Stored records:

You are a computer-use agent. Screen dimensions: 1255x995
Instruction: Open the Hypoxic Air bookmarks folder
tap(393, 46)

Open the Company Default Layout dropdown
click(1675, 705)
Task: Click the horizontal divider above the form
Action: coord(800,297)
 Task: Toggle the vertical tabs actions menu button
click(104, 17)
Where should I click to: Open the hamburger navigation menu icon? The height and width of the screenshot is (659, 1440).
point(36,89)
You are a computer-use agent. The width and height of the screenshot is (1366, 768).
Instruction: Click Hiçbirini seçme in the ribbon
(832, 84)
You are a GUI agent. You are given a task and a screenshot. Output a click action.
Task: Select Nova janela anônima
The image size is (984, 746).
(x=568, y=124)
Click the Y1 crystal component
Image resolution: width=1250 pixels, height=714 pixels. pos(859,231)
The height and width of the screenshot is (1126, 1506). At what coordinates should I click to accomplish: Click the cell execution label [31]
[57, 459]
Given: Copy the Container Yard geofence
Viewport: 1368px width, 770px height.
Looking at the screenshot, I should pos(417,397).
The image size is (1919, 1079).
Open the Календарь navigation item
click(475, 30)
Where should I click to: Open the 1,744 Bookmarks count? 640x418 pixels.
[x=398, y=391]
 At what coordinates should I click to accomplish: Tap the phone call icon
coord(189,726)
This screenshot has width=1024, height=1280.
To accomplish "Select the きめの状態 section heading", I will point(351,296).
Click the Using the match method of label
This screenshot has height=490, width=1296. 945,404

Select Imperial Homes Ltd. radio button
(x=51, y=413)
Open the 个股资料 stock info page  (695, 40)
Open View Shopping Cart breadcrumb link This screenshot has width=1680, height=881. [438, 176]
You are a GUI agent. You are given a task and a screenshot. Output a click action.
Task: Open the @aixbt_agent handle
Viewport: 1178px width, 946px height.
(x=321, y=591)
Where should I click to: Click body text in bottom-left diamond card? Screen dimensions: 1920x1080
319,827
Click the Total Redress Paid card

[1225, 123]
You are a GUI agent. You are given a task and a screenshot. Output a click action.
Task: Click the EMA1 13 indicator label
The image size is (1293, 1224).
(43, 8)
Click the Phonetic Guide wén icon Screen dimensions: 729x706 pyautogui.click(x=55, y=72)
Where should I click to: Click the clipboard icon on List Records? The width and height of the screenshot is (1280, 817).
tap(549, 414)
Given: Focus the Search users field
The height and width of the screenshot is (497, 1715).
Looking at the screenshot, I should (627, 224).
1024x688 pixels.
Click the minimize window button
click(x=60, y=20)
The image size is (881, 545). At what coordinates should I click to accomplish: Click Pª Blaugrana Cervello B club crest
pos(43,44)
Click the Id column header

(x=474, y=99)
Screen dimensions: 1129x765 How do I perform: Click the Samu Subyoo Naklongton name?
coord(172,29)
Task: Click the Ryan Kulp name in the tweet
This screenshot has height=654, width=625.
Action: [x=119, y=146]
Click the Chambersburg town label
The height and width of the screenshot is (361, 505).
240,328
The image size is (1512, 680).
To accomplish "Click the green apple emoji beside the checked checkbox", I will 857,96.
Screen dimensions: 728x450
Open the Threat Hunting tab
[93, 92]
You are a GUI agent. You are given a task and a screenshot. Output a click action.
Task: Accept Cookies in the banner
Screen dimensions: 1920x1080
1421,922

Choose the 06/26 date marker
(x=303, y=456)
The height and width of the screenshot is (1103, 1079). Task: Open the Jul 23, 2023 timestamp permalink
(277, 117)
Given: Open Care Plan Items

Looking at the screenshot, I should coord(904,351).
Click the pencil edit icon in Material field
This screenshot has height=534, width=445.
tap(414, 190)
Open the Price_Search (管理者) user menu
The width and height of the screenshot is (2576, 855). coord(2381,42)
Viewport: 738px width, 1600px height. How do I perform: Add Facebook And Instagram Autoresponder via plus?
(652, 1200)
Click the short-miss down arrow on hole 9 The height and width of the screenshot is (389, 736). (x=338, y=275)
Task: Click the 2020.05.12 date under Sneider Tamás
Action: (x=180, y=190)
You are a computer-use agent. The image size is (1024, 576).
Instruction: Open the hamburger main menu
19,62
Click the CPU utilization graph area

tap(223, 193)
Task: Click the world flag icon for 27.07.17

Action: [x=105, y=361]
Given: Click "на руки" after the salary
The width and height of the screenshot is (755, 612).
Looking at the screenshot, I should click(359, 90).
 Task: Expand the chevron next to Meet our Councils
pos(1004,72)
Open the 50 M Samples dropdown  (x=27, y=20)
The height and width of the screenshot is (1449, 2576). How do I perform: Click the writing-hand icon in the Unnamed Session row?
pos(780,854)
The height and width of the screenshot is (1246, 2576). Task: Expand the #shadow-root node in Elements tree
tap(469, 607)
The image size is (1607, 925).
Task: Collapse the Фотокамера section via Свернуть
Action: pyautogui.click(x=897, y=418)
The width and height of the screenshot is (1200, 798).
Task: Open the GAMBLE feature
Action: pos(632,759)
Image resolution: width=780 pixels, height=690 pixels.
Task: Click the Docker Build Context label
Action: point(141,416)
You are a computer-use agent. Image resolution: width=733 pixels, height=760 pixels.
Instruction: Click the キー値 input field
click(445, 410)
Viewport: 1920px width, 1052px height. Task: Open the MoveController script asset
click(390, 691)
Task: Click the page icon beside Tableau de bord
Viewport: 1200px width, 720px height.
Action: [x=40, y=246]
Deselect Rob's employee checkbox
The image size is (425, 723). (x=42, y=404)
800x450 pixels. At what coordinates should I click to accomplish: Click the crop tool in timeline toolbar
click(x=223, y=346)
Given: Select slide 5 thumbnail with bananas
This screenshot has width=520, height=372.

• What is needed
Copy here each line of the preceding records with "computer" in it.

• Task output
You are a computer-use agent. Screen dimensions: 1255x995
You are a computer-use agent. The width and height of the screenshot is (1366, 768).
You are a computer-use agent. The image size is (1024, 576).
You are a computer-use agent. Image resolution: width=733 pixels, height=760 pixels.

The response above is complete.